**What you will do**
Carry on the forum thread below about statistical language models and the minimalist account, starting right after its final sentence.

** start of Supplied passage **

Now, as anyone who did the 'homework' reading the BBS paper linked to by Norbert [thanks for the assignment] must have learned from the Chater et al. commentary: fundamentalist Baysians who think stats is all that matters do not exist. Seemingly that needs to be said explicitly because you say:

"That’s an interesting fact to ponder, because you may recall that on the minimalist account, nothing about linear order matters (only hierarchical structure, what Noam called in Geneva the ‘Basic Property,’ matters) while on the trigram account, everything about (local) linear order matters, and word triplets don’t give a hoot about the ‘Basic Property.’"

The second part is an exaggeration. But I am really more interested in the first. What IS the model of the minimalist account. You say: "if you’re after some notion of “E-language” (as in, “extensional” or “external”), you simply can’t get any more “E” than this kind of language model: because what you hear and read (or scan) is E-xactly what you get"

Okay, lets ignore all this nonsensical E-language that, according to you, gets us nowhere, and talk models that do get us places. What model of the brain [I-language] do you currently have? You say: on the minimalist account, NOTHING about linear order matters (only hierarchical structure [does]). Okay, lets take that seriously: how do we learn about hierarchical structure if E-language does not matter - are we inferring hierarchical structure from I-language, that is brain structure [I seem to remember Chomsky said we don't]

Let me end by stressing: I do not want to defend an account here that opposes your view. Rather I would like to encourage you to tell us more about how YOUR account actually works vs. just beating up armies of straw men. That way we can all learn something worthwhile...

ReplyDelete
Replies
ChrisSeptember 3, 2013 at 9:20 PM
This comment has been removed by the author.
ReplyDelete
Replies
ChrisSeptember 3, 2013 at 9:31 PM
Google translate has many interesting lessons, but I don't think this example sheds much light on the limitations of Bayesian reasoning or with n-gram probabilities for language models. First, whether you have a frequentist or Bayesian view of probability (and, using any of the standard ways of axiomatizing probability), Bayes rule follows as a theorem.

** end of Supplied passage **
** start of Provided data **

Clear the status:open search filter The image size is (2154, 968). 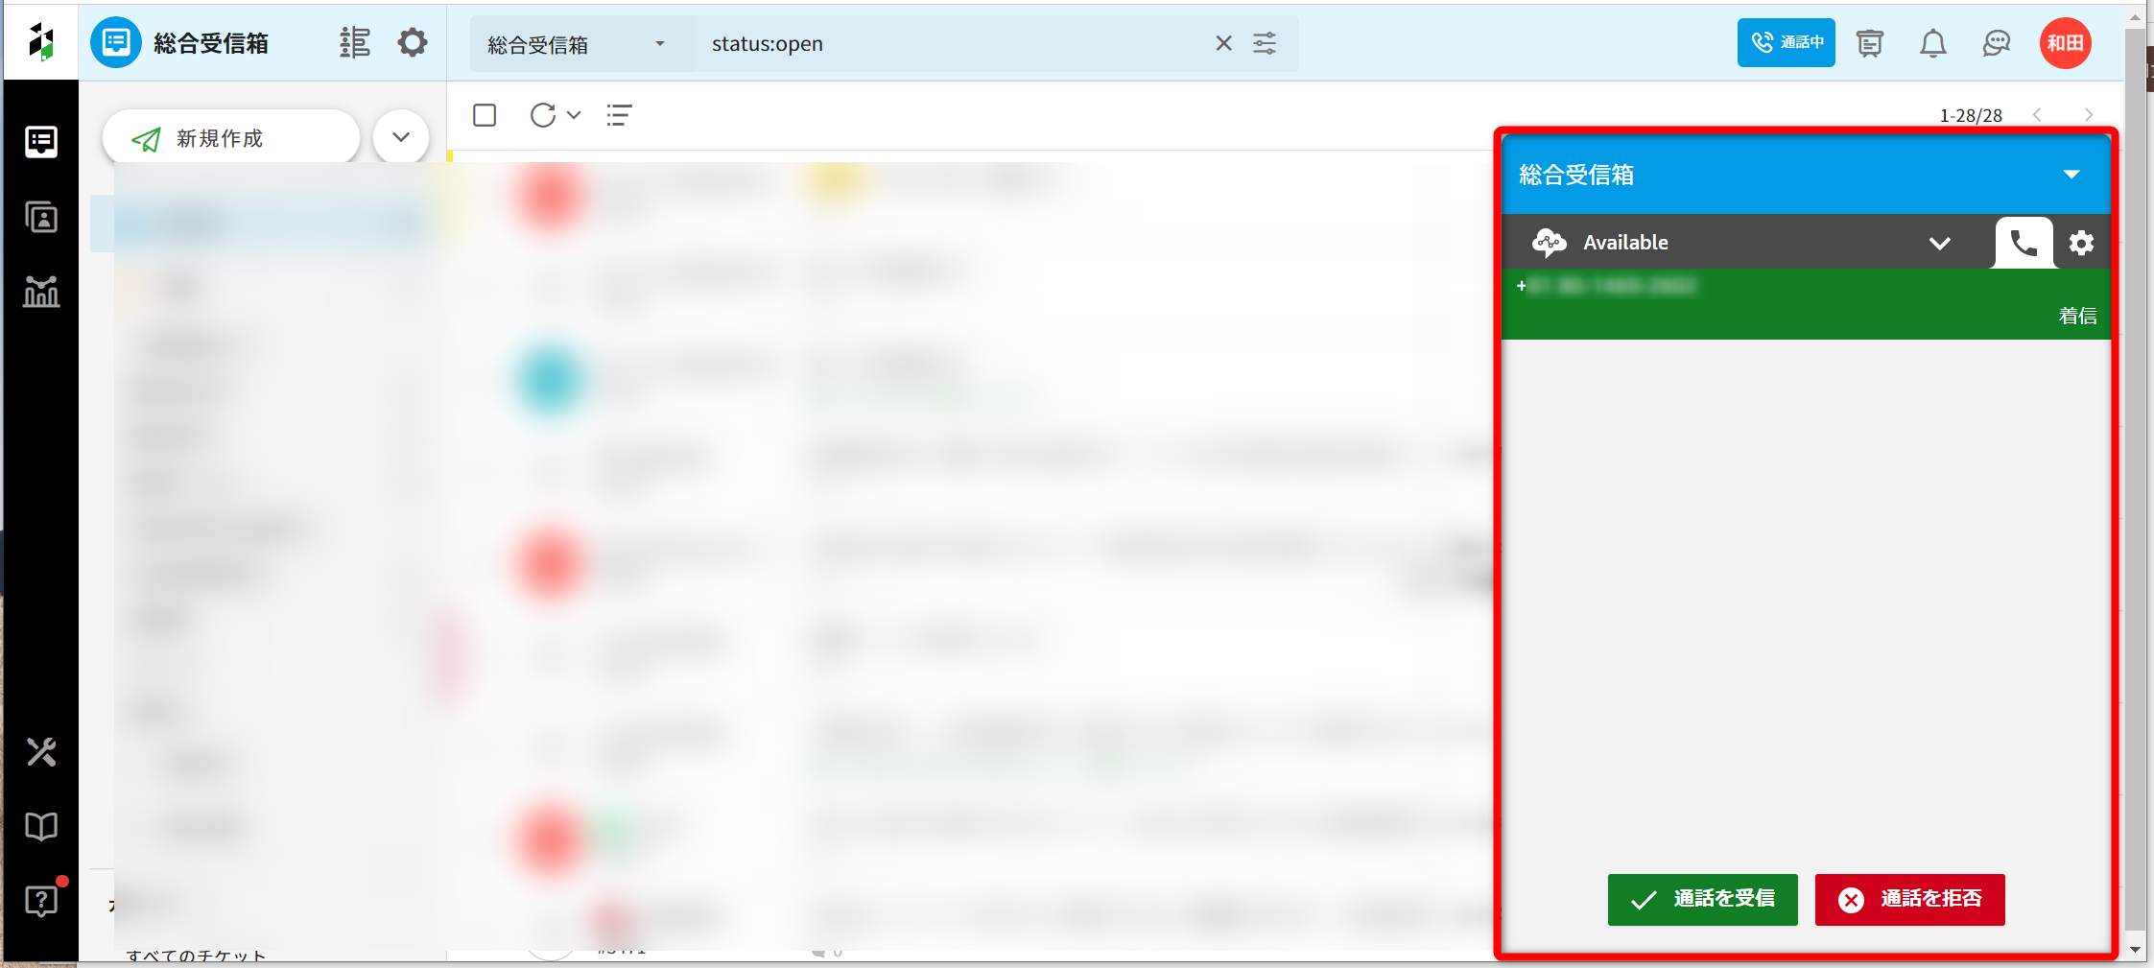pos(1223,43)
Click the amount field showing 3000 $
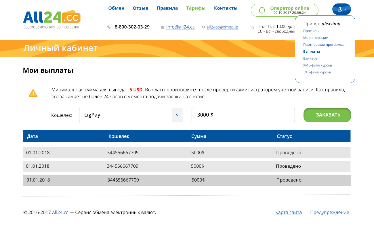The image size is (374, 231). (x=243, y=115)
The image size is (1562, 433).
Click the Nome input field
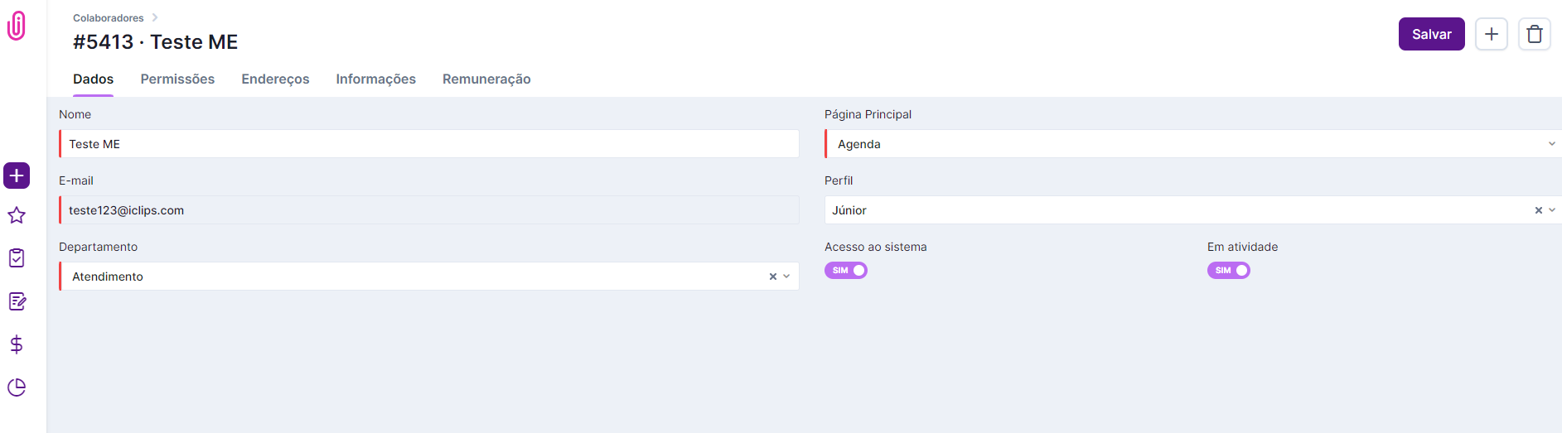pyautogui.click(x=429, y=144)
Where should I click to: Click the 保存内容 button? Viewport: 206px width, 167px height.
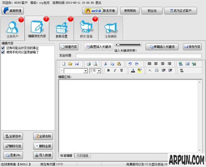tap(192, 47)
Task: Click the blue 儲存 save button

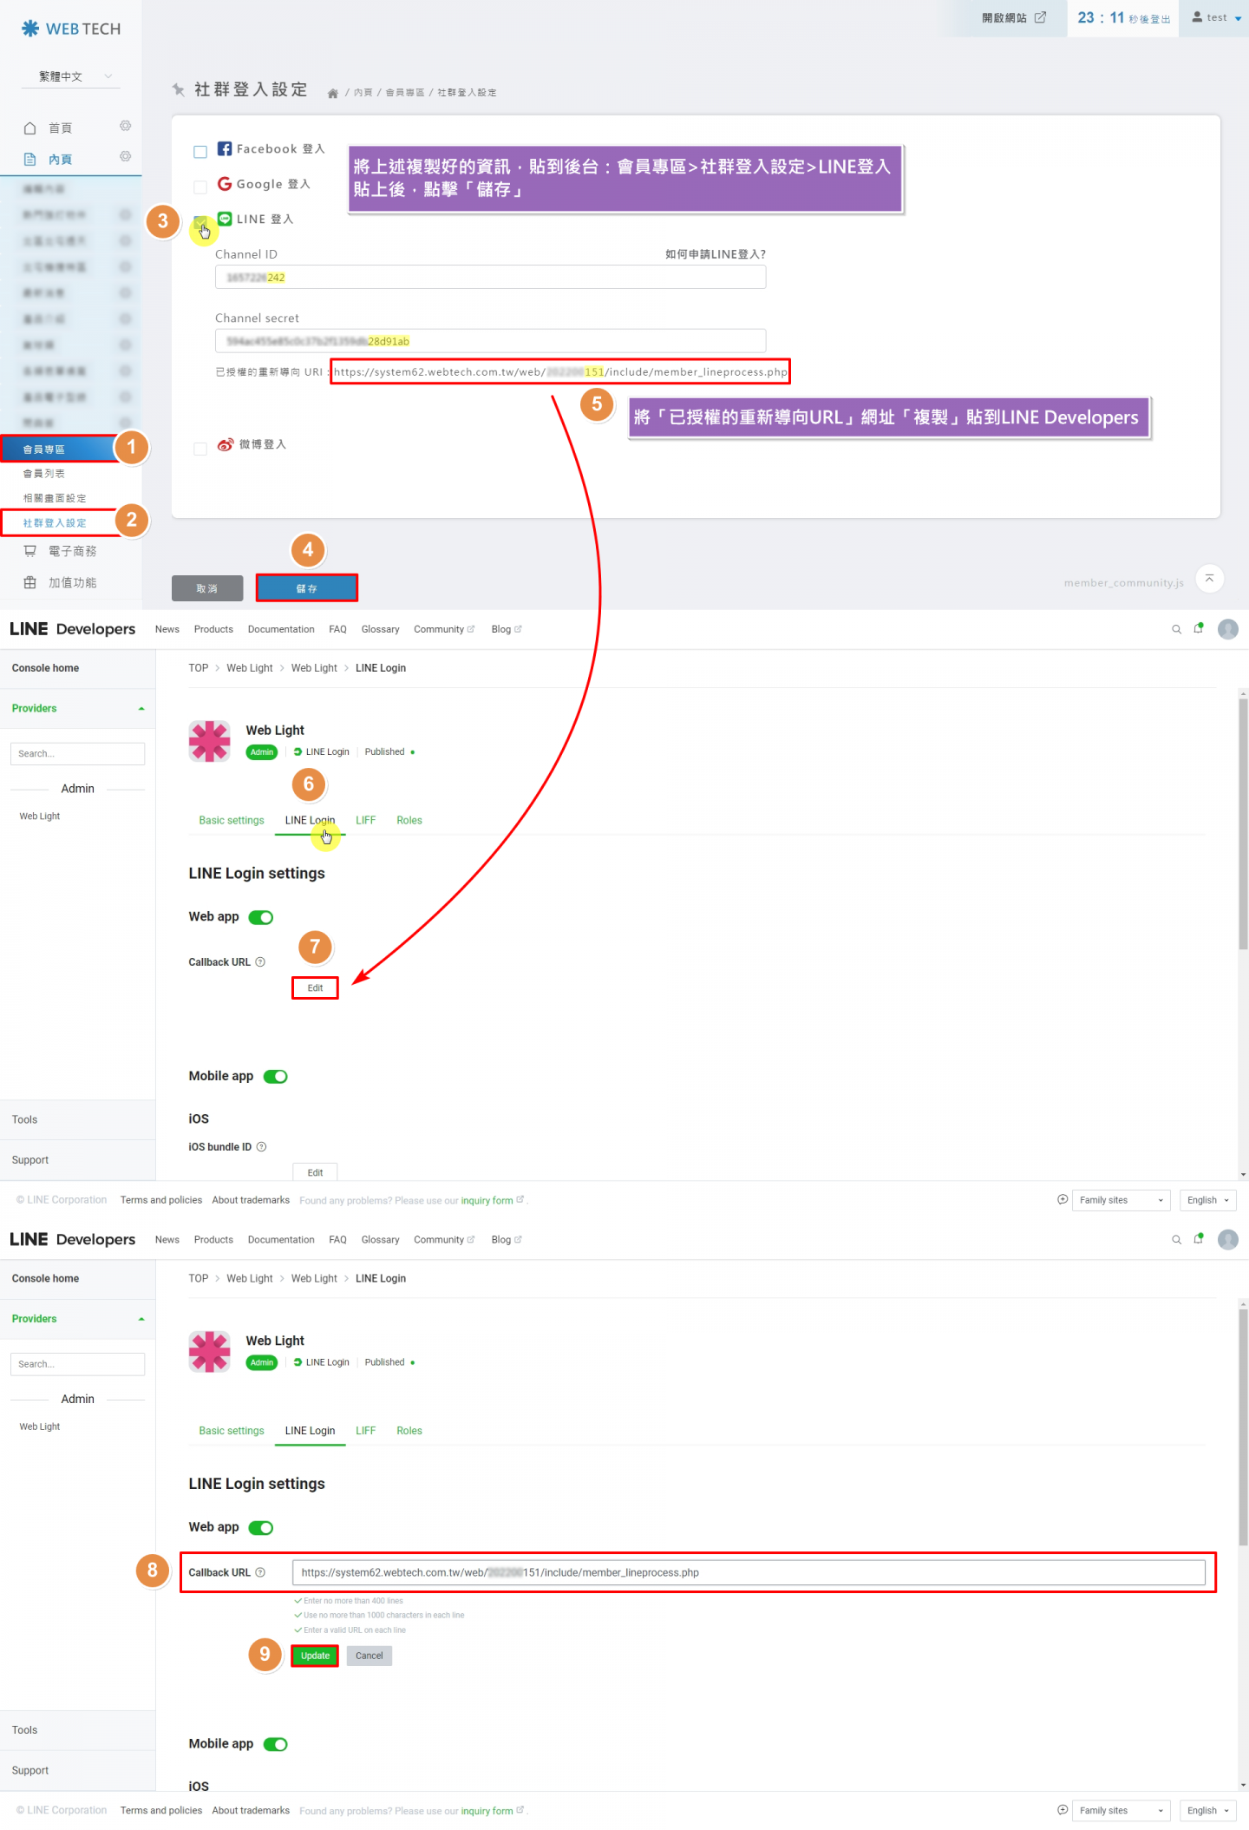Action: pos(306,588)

** end of Provided data **
** start of Provided data **

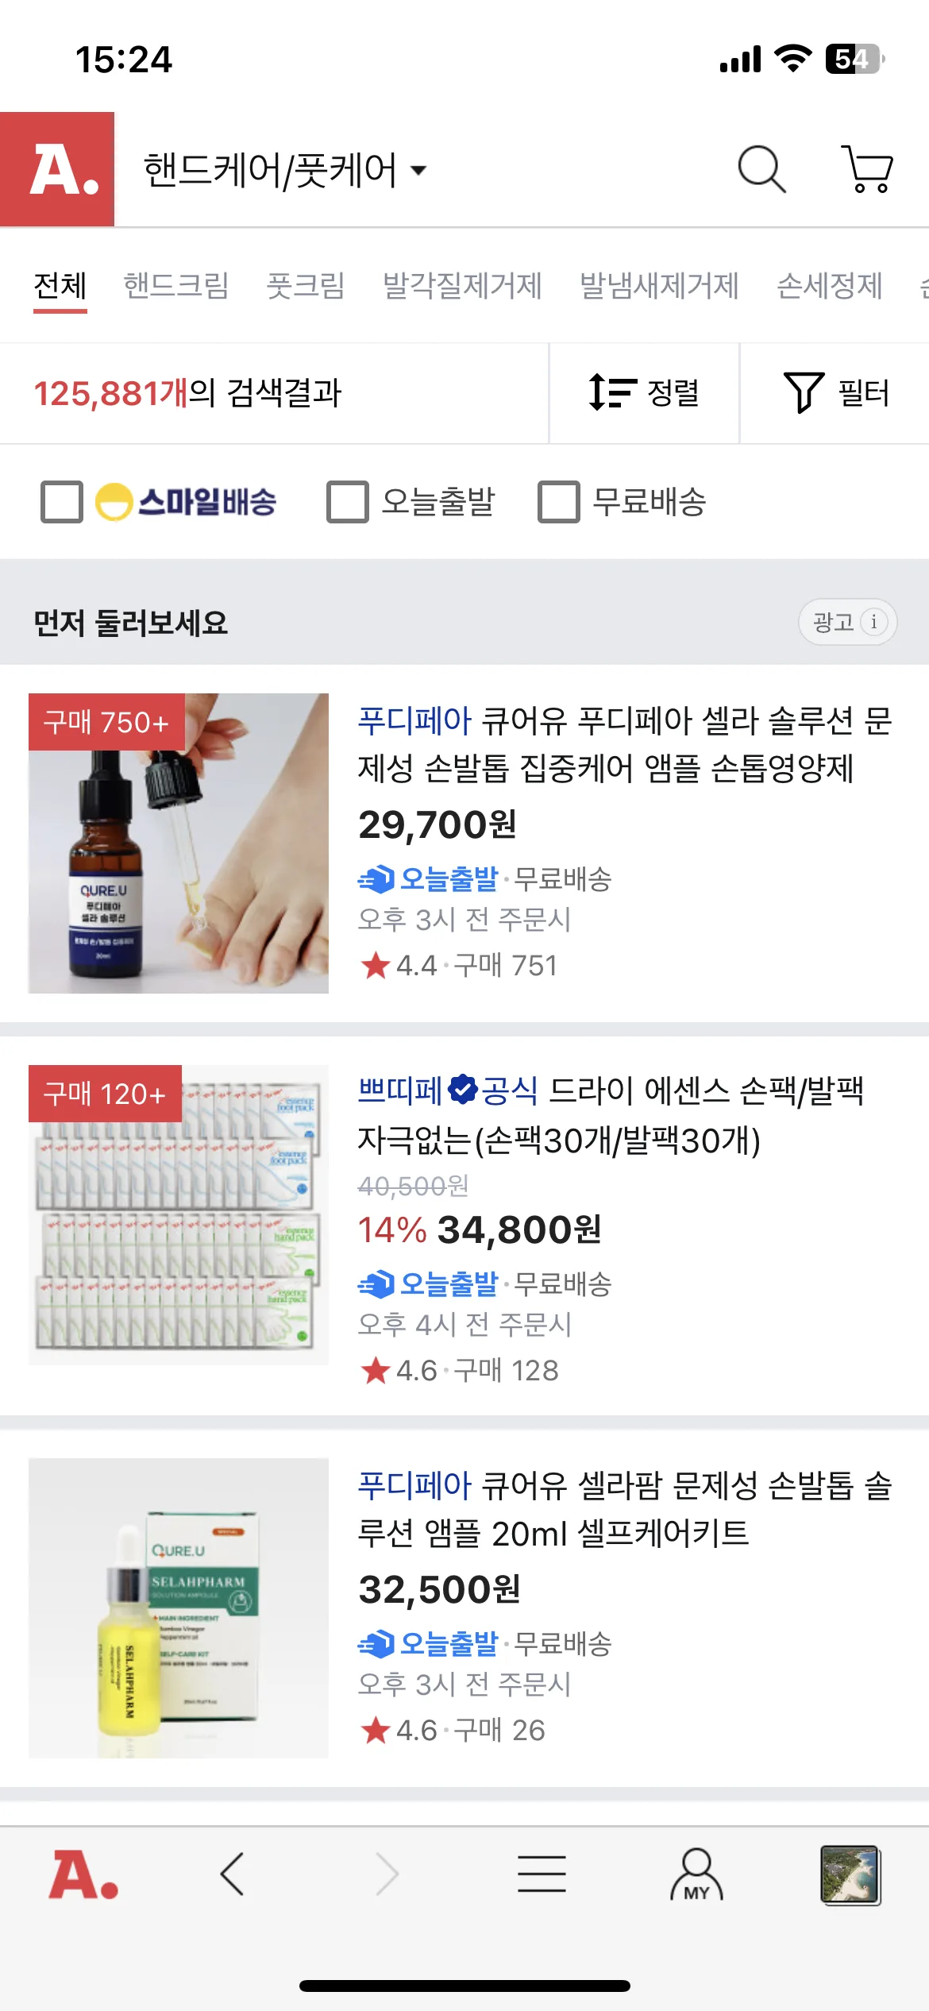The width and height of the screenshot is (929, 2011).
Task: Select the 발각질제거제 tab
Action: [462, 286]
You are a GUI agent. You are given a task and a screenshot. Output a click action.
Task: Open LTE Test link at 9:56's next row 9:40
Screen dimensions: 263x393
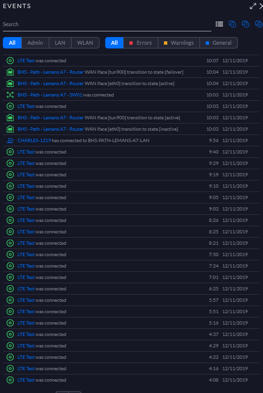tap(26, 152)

** end of Provided data **

**Output of the task**
So, if Bayes is okay, what is the problem with Google translate? Let's take an example that's on more neutral territory (that has nothing to do with language). Imagine comparing a naive Bayes classifier and a logistic regression classifier that use the same features to predict some property about widgets. If NB fails to predict as well as LR, we don't conclude that Bayes was wrong, we conclude that conclude that being naive was wrong. As with naive Bayes, the problem with Google translate is that the models of E and F|E are bad. More specifically, I think it's probably safe to assume that Google's model of E is *better* than its model of F|E. Since, although E has poor correspondence to reality in terms of process, it has been trained on a lot of data and probably is a good model of it (epicycles were bad models of I-planetary motion, but reasonably good models of E-planetary motion; and, all we care about in translation is whether we have a good model of observations).

To demonstrate what a rather standard Google-style n-gram model thinks of some of the sentences we might consider in this translation problem, I asked a 4-gram LM that was trained on about 10 billion words of English what it thought of all the permutations of "the apple ate the boy .". Here's what it had to say (the number on the right is the log_10 probability of the sentence):

the apple ate the boy . | -16.431
the boy ate the apple . | -16.4482
the the boy ate apple . | -17.9732
the apple the boy ate . | -18.2157
the boy the apple ate . | -18.2807

While this model clearly has different intuitions than a human speaker, it also manages to get the grammatical order above the rest. (It actually prefers the "bizarre" order since the news data I trained on didn't have boys or apples doing any eating; in any case, this isn’t a mere accident, this has to do with the interaction of a bunch of factors, assumptions made by the parameter estimator that know what contexts are likely to contain open-class words or closed class words, etc.). Anyway, my point here is just to argue that even with relatively small amounts of data that even I can get my hands on, n-gram models don't make terrible generalizations. Sure, we should be able to do better, but this probably isn’t the worst of Google’s sins.

However, as your example clearly shows, Google is clearly doing badly, so I think we should probably blame the translation model (i.e., the likelihood or F|E). It has either preferred to invert the subject and object positions (which defies our knowledge of French/English syntactic differences) or it has failed to suitably distinguish between those two orders although it should have.

In summary, I think this should be interpreted as a lesson in the importance of good models, or, if you can't have a good model, a good estimator (clearly, I'm not out of the job yet). But, I don't think we should blame the good reverend any more than when do when naive Bayes fails to perform as well than a less naive estimator.
ReplyDelete
Replies
Alex ClarkSeptember 4, 2013 at 2:33 AM
It's the translation model that is the problem; and I think (I am not an SMT expert so take this with a pinch of salt) that this is because English French is so easy from a word order point of view that there is no gain in practice from deploying a syntactic translation model as opposed to a low level IBM model.

Try this with an SMT system that uses a hierarchically structured translation model as people use for say English-Urdu.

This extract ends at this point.